Some Key Activities & Deliverables (examples).

As a reminder, the Human-Centered Design (HCD) is a formalized process that includes tasks that guide UX specialists through user research, design, prototyping, testing with real users, and iterations based on what we learned from the tests.

This approach also ensures that the “innovation” part of a project/product does not focus solely on technological aspects. The word “innovation” is sometimes brandished without understanding the issues: an innovation in technological terms does not necessarily mean an innovation for the user and vice versa.

For example, the blockchain is mainly a technological innovation for the change of concept it implies, but it is not (yet) innovation for the users: there is not yet an application of the blockchain which has really made a large-scale change or impact in our day-to-day lives as human beings (at least, at this time of writing).

To put it another way, my neighbor will probably not use cryptocurrencies tomorrow, but she is more likely to consider buying an electric car like a Tesla.

Besides, Tesla understood what no other car manufacturer (at the time) did: the users and their contexts. Tesla fully understood that the biggest obstacle to buying an electric car was the fear of falling out of batteries in the middle of a trip. They have, therefore, built an innovative Business Model (BM) around this understanding of their users.

Example #1: Tesla’s navigation system will always make sure to offer you the most efficient route while passing near charging stations, depending on your current and anticipated consumption. So you can ride with confidence.

The initial version of Tesla’s Business Model.

Here, the innovation lies primarily in the Business Model, as it answers in a different way to the user’s problem and articulates through technology (technology as a medium).

Example #2: Tesla’s infrastructure of fast charging stations mainly exists to serve the Business Model and thus increase the ability of a user to charge their car quickly (and previously for free) at any time — here again, to reassure the user. All other features of Tesla’s products serve to increase user gains.

Example #3: Tesla’s huge screen-tablet in the center of the car clearly shows the state of charging of the vehicle and its easiness of use, close to an iPad’s one, are intended to reassure the user (again).

Tesla is a good example of UX, from strategy to implementation, fully coherent.

“The user experience exists, whether or not there is someone to take care of it.”

To design a product — whose value proposition (see here) is aligned with the needs — which is viable, desirable, useful, usable, and why not innovative, it is above all a question of teamwork, methods, process, and good communication. This means that it is not because a person “takes care of the UX” that the products will necessarily be “better”.

I think we must be aware that this is an effort everyone must agree to make at their level. This requires everyone to be properly sensitized, have the right reflexes, have access to proven methods, and acquire a certain maturity in the field. UX is not the “thing” of a single person, but a common effort for which the UX specialist brings tools, methods, support, etc. in the form of a partnership with stakeholders, while ensuring a degree of autonomy.

UX Maturity Model

So yes, UX –and human-centered approaches in general– requires taking more time upstream. Yes, it requires managing our natural impatience to start as soon as possible to build and develop the product. But everything we do early in a project to clarify needs, define criteria and KPIs that make sense for users, and build a vision of the desired experience, the more we reduce the risks of developing something that from a technological point of view may work perfectly, but will fall short regarding users needs. See this as a medium-long term investment.

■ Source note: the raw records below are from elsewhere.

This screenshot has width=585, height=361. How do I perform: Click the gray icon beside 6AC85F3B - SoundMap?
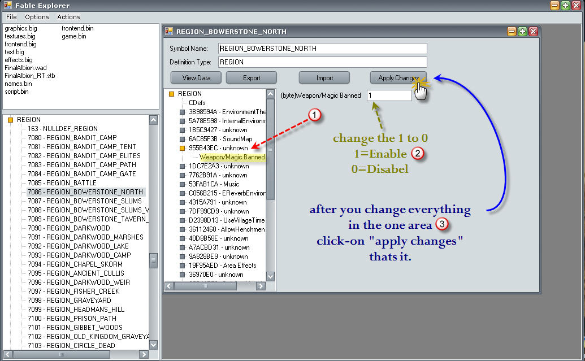click(x=182, y=139)
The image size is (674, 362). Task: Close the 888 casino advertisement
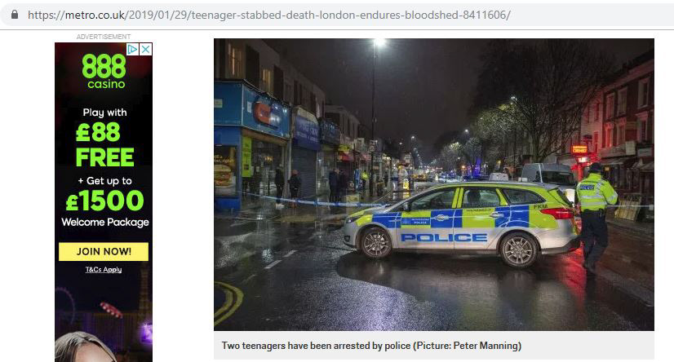click(146, 50)
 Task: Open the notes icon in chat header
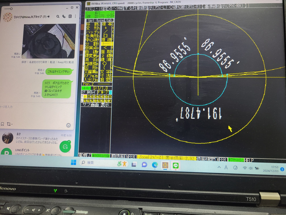[x=70, y=17]
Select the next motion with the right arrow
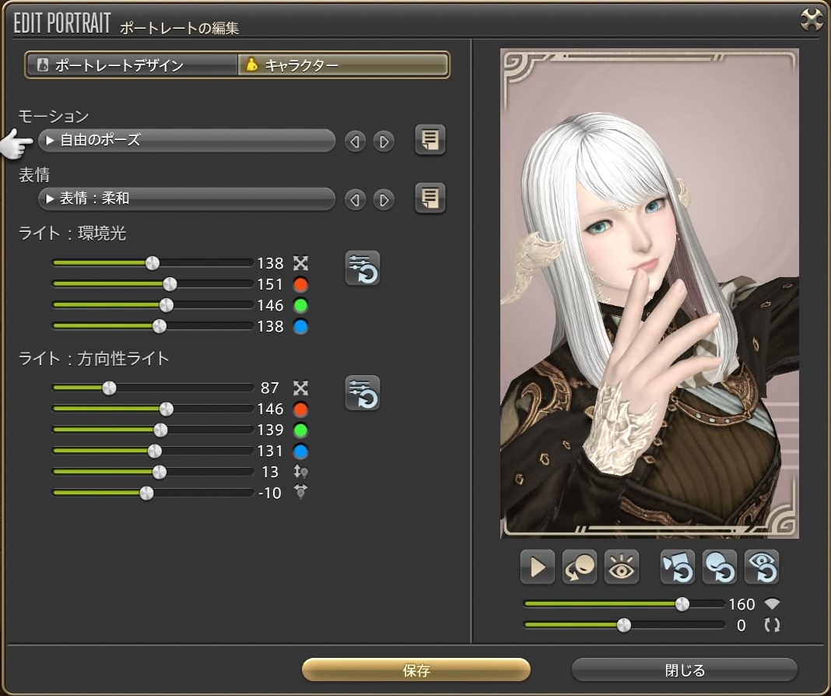This screenshot has width=831, height=696. (384, 142)
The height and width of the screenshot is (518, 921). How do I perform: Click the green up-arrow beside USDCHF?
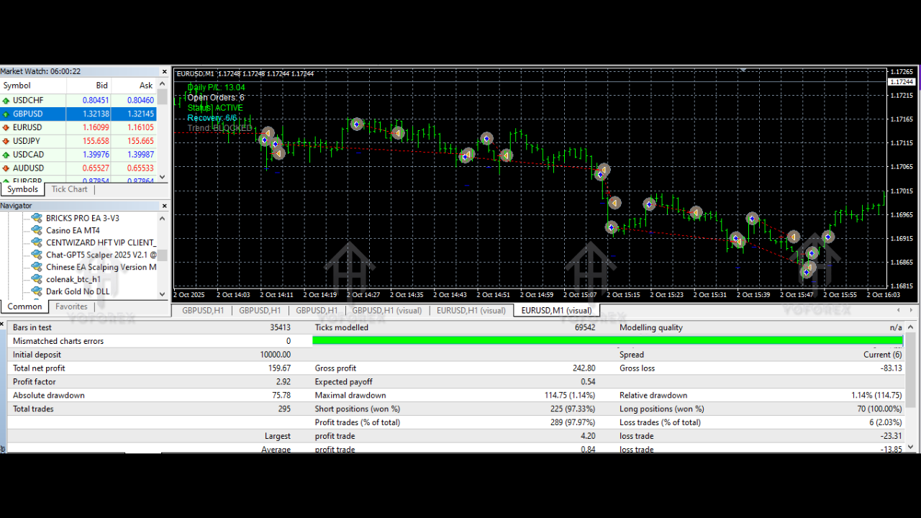[x=6, y=100]
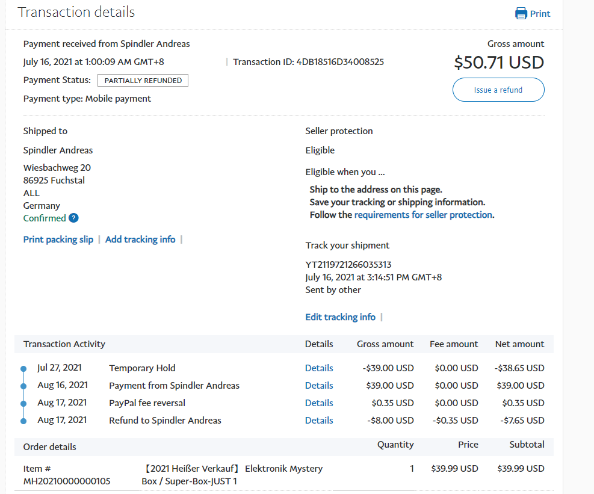Click the help icon beside Confirmed
This screenshot has height=494, width=594.
73,218
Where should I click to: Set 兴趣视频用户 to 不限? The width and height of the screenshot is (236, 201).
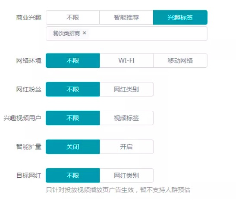point(72,118)
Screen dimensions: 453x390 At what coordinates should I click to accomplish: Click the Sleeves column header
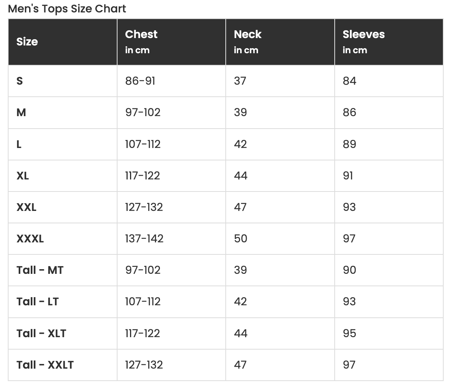point(363,35)
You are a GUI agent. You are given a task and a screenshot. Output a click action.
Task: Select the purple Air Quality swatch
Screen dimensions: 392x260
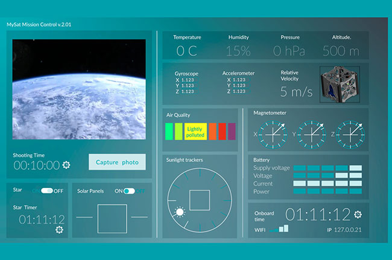232,131
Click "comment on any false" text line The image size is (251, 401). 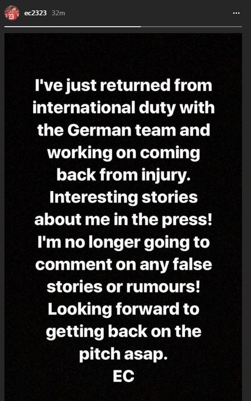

“What cost 1$ to be changed in a prototype, costs 5$ in development and 20$ in production.”— Paul Boag, UX & Service Design Consultant

IBM (see here and there), Salesforce (here and there), Airbnb, Uber, et many others invest heavily in recent years in UX practices and more generally in human-centered approaches. Why? Because it reduces costs and counter-intuitively reduces the time to market. It also brings a measurable competitive advantage to companies that practice and masters it.

“In 2013, the Design Management Institute (DMI) devised the Design Value Index (DVI), an investment tool showing that companies that integrate design thinking into corporate strategy can outpace industry peers by as much as 228%.” 
Fortune, on a report from the Design Management Institute

As you can see, it goes far beyond the “visual” (or UI) aspects of design. Here, we are talking about a mindset, a corporate culture, processes, and methods applied at all levels of an organization.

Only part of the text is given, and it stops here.